Writing a Dockerfile and Build Cache
So far we've only run images made by others. This article builds an image for our own application using a Dockerfile — a text file describing how to build an image. We also dissect the build cache, which decides whether your build is fast or slow.
What a Dockerfile is
A Dockerfile is the recipe for building an image: each line is an instruction, Docker executes them in order from top to bottom, and (recall Article 2) most instructions create a new layer in the image.
Let's package a small Node.js app. Create a project directory with three files.
package.json:
{
"name": "demo",
"version": "1.0.0",
"main": "server.js",
"scripts": { "start": "node server.js" },
"dependencies": { "express": "^4.19.2" }
}
server.js:
const express = require("express");
const app = express();
app.get("/", (req, res) => res.send("Xin chao tu container"));
app.listen(3000, () => console.log("Server chay tren cong 3000"));
Dockerfile:
# Base layer: official Node image, alpine variant for lightness
FROM node:20-alpine
# Working directory inside the image
WORKDIR /app
# Copy the dependency manifest file FIRST, on its own
COPY package.json ./
# Install dependencies
RUN npm install --omit=dev
# Copy the rest of the code AFTER
COPY . .
# Port the app listens on (documentation only)
EXPOSE 3000
# Command to run when the container starts
CMD ["npm", "start"]
The core Dockerfile instructions
- FROM — the base image to build on. Every Dockerfile starts with FROM.

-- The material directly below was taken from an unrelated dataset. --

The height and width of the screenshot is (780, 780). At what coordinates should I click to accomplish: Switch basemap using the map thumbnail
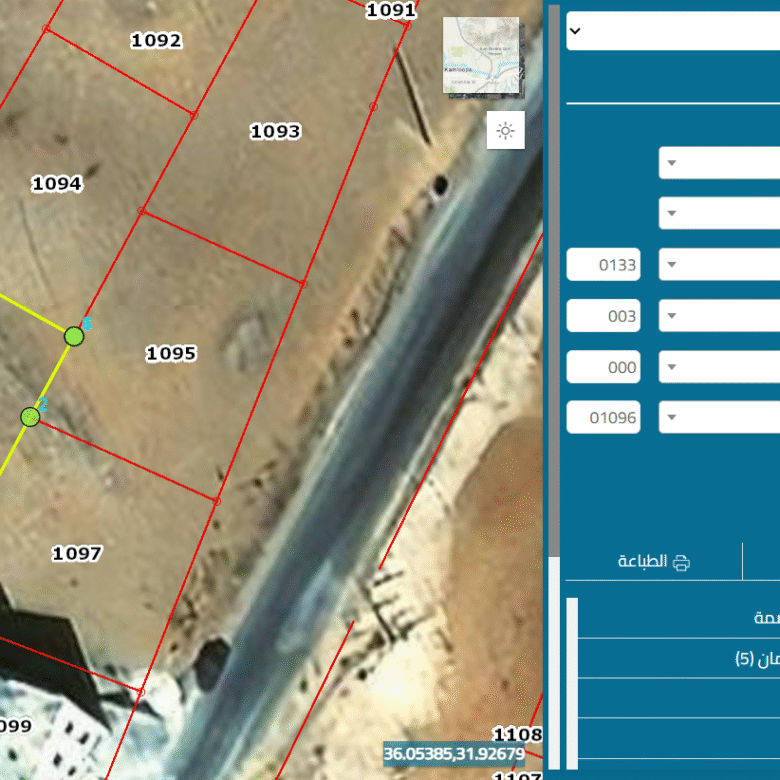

- WORKDIR — set the working directory; later commands run in this directory.
- COPY — copy files from the build machine into the image. (There's a more powerful
ADD, but it's surprise-prone; prefer COPY.) - RUN — run a command at build time (install packages, compile...). Each RUN creates a layer.
- ENV — set an environment variable.
- EXPOSE — declare the port the app uses. It's documentation only and doesn't open the port (you still need
-patrun). - CMD — the default command to run when the container starts (runs at run time, not at build time).
Distinguishing RUN and CMD: RUN runs while building the image (its result is baked into a layer); CMD runs when starting the container. A common beginner mistake is thinking CMD runs at build time.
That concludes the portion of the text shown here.